REQUIREMENT:
Nothing but a number should be returned: the count of lines in the records that contain "header".

TASK MATERIAL:

[Start of Attachment]

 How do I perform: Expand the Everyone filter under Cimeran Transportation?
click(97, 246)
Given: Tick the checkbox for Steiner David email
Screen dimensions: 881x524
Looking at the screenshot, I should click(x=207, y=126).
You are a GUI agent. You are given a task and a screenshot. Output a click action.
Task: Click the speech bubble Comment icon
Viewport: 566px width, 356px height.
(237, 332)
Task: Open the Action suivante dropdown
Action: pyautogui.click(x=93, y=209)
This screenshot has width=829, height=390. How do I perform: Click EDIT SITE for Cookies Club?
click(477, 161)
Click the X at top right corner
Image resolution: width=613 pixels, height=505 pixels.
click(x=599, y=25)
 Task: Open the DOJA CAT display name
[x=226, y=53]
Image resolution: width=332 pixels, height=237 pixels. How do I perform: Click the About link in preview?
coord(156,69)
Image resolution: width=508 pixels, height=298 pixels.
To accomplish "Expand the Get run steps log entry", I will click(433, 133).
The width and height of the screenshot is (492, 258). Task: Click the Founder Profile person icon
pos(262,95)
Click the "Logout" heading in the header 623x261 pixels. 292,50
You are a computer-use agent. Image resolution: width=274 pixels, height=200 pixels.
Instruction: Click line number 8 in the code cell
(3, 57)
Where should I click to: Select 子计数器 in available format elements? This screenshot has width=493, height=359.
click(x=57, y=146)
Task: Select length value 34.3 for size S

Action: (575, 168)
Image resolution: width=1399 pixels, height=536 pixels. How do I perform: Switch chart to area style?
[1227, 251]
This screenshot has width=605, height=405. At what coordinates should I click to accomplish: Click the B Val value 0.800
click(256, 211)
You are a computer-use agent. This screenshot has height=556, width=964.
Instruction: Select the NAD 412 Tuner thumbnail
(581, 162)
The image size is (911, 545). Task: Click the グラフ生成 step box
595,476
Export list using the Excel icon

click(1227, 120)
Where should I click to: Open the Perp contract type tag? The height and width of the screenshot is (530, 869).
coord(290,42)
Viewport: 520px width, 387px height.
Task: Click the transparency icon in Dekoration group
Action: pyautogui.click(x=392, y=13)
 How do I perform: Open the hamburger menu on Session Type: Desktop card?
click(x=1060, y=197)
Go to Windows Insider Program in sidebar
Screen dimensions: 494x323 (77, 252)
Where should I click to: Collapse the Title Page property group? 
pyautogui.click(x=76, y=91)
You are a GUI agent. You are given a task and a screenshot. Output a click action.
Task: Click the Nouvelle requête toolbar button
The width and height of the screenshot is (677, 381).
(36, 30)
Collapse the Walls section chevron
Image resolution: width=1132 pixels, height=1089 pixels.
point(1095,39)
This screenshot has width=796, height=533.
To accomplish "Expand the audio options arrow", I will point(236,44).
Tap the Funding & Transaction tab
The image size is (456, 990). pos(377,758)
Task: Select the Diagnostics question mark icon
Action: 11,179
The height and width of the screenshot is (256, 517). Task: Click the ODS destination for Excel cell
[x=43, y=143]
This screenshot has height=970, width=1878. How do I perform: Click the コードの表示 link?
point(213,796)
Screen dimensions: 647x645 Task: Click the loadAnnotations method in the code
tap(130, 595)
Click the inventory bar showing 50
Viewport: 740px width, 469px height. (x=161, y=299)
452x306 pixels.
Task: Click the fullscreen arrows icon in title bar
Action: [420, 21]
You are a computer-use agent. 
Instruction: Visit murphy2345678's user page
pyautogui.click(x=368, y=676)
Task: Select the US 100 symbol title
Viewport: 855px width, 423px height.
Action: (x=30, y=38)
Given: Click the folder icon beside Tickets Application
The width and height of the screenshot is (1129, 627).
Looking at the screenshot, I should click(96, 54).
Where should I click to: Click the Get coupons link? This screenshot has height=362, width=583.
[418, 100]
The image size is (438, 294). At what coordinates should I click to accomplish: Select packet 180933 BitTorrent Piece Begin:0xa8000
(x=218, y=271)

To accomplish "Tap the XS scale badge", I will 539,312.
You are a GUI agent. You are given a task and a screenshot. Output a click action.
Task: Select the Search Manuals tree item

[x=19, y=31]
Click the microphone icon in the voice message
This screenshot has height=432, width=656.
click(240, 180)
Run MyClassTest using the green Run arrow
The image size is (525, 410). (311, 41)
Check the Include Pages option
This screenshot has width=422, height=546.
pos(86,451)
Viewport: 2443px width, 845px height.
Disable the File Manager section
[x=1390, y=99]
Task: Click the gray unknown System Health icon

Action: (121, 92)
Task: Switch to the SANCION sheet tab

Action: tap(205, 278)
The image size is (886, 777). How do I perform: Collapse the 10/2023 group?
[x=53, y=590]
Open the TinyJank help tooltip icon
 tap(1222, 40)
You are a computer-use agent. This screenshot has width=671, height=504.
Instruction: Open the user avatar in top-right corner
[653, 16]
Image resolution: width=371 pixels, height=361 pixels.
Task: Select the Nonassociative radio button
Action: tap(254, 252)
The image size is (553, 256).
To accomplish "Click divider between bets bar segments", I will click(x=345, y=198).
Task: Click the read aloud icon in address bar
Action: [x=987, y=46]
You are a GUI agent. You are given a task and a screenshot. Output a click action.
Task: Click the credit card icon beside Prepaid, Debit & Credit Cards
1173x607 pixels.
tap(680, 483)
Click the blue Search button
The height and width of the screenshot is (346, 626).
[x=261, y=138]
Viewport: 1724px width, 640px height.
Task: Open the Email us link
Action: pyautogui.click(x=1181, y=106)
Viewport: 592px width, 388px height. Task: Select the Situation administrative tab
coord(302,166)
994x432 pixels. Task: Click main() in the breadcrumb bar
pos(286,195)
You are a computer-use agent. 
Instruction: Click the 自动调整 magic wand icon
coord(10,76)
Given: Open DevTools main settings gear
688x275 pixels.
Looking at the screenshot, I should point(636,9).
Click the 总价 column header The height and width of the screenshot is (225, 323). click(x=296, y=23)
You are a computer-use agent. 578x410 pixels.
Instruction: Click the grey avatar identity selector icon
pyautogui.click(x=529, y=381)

[End of Attachment]

ANSWER BOX:
2